# Problem:
Pull every line with "text" from the material.
Data to use Start Marker
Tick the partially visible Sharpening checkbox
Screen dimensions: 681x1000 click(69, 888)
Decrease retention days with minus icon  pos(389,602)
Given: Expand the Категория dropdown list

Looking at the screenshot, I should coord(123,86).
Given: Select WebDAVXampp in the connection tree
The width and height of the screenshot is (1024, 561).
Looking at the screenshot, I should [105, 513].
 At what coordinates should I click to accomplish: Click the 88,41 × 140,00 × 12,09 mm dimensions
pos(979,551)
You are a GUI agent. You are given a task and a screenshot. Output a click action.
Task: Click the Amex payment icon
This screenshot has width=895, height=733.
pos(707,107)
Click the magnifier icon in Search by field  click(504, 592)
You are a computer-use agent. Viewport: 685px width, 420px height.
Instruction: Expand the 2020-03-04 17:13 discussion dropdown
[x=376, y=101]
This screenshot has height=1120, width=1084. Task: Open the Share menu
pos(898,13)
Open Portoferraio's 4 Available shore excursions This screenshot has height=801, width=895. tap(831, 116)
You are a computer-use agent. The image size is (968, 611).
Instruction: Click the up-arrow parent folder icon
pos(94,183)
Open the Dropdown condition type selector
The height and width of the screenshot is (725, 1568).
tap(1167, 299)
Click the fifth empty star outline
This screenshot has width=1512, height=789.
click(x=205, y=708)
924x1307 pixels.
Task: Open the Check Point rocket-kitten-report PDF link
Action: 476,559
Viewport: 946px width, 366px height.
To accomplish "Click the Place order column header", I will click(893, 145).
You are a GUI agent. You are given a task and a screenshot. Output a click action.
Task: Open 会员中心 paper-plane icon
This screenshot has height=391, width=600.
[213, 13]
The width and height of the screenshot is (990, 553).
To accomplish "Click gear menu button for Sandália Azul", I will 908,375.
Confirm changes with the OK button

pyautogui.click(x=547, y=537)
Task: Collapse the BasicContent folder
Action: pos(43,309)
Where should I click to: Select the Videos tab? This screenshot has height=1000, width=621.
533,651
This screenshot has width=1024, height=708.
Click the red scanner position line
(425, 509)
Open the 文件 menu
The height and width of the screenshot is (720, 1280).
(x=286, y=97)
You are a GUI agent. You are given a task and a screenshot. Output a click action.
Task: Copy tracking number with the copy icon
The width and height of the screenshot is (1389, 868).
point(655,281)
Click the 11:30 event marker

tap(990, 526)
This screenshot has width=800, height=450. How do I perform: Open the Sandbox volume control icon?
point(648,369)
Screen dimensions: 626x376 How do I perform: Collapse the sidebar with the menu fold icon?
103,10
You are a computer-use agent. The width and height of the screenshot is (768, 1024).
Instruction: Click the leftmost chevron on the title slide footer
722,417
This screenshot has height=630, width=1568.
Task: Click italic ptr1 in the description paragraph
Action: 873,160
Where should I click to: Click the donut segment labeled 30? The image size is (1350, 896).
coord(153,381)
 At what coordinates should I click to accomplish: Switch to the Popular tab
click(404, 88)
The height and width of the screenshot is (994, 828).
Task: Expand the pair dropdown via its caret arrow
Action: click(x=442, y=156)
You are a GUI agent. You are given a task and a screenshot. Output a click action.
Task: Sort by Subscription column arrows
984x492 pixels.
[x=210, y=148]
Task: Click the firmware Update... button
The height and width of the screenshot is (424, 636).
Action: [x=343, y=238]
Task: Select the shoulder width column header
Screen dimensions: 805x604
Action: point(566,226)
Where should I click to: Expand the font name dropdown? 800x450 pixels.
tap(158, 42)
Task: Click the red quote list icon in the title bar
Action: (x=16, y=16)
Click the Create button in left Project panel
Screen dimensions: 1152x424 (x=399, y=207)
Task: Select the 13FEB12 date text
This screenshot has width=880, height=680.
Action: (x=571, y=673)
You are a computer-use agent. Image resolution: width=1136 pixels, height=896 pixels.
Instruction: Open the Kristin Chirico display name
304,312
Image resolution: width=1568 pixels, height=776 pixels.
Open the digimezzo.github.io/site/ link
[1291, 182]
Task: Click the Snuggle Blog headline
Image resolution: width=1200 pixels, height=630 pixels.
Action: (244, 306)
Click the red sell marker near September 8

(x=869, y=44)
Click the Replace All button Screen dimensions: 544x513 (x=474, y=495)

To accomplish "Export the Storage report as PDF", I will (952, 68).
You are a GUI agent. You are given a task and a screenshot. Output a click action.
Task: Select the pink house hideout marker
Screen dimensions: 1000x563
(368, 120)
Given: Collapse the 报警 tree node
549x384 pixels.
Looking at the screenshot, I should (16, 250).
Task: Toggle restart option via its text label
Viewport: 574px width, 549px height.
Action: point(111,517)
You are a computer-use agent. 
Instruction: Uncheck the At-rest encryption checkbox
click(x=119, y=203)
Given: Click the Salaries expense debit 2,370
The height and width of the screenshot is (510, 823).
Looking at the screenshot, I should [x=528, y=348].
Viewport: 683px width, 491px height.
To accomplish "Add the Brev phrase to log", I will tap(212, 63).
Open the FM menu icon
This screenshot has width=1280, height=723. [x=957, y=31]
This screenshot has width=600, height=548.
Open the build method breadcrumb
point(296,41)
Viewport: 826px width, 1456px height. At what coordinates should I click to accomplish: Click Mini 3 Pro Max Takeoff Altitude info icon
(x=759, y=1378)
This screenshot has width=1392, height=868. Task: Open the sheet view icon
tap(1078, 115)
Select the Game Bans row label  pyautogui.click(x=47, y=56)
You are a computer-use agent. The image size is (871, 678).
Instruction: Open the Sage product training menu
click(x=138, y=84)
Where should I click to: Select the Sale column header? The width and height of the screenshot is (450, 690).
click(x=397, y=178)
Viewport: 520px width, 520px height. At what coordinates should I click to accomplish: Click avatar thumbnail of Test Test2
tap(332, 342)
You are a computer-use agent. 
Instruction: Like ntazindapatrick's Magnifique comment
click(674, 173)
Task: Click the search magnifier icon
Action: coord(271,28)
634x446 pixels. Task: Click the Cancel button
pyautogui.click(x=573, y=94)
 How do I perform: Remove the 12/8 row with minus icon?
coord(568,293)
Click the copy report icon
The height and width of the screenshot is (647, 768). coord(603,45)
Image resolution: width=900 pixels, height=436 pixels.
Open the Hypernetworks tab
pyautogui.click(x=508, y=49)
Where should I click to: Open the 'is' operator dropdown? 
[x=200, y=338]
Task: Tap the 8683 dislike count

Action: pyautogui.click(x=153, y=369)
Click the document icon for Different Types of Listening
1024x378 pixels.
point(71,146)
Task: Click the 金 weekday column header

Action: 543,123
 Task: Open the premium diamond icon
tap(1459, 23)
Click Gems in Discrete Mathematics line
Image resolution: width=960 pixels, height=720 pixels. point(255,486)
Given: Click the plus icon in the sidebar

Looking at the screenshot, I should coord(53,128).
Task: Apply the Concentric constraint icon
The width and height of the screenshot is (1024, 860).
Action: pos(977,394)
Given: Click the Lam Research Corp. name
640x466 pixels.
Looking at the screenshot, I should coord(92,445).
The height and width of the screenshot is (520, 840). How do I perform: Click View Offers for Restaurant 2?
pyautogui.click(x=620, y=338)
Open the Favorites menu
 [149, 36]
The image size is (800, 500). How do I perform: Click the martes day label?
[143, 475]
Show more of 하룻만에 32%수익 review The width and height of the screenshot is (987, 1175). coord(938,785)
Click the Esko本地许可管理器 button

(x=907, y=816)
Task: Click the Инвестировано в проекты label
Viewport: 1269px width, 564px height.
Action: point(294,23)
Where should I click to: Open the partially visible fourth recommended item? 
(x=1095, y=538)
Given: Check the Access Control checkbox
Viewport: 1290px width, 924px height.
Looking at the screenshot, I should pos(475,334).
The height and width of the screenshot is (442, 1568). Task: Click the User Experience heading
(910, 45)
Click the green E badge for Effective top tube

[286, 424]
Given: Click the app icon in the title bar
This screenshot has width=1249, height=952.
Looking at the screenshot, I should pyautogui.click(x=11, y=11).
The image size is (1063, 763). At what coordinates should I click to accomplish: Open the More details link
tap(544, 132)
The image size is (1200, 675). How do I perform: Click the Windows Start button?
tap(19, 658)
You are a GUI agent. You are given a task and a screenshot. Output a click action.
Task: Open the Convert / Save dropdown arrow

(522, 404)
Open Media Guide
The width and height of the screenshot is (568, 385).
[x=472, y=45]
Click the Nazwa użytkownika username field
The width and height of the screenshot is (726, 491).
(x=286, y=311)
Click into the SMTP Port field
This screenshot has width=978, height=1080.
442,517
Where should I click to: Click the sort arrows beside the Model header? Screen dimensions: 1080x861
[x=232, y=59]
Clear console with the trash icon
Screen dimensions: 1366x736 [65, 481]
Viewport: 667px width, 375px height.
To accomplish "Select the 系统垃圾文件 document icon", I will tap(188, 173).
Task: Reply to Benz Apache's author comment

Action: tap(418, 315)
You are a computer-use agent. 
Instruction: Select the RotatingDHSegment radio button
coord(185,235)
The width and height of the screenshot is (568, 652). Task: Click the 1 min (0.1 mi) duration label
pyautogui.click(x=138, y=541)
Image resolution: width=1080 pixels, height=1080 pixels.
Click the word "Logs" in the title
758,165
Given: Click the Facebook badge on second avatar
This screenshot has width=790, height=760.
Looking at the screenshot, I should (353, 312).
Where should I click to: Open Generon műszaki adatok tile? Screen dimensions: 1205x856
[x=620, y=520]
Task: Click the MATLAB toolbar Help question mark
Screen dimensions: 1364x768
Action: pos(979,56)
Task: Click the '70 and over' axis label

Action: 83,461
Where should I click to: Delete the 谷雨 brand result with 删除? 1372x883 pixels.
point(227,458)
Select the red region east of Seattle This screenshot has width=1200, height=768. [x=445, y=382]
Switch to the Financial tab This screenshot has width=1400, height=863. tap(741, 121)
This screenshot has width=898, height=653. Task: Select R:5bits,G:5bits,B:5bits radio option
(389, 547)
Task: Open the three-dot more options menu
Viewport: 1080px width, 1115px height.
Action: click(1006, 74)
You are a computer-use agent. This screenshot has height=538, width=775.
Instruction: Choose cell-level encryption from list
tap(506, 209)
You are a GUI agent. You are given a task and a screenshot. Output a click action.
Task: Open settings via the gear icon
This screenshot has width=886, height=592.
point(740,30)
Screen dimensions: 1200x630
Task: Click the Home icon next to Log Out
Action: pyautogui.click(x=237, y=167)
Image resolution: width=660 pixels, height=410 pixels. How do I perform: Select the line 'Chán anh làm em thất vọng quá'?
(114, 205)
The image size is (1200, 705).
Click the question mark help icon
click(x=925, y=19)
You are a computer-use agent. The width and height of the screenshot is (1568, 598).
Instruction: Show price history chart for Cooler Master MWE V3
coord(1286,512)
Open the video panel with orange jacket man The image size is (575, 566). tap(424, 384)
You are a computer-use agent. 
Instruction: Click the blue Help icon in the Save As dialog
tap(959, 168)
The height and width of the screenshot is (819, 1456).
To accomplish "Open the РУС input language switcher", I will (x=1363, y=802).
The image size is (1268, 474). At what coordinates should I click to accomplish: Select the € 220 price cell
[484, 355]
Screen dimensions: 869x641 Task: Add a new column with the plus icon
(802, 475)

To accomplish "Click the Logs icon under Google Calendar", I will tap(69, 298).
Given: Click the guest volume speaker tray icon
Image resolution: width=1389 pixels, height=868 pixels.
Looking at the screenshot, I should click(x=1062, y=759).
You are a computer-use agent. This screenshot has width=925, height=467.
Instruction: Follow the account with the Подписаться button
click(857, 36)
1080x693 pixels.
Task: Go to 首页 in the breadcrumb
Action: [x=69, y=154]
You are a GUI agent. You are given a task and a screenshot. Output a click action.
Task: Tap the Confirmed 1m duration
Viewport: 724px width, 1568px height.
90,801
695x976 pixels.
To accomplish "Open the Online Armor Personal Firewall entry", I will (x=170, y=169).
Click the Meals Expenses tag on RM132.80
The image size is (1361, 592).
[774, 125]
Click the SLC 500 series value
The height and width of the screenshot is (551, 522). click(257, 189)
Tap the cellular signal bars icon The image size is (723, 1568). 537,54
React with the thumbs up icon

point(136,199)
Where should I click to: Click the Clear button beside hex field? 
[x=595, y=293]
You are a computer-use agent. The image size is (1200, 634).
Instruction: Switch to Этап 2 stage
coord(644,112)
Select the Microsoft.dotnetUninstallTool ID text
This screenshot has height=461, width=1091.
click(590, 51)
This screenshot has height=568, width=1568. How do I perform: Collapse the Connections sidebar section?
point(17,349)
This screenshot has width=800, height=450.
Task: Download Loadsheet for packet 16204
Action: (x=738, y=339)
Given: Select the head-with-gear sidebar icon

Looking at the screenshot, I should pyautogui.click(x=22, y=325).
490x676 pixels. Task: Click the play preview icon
Data to use End Marker
# Answer for this exercise:
Task: Select the 13FEB12 date text
Task: Toggle restart option via its text label
Select the Microsoft.dotnetUninstallTool ID text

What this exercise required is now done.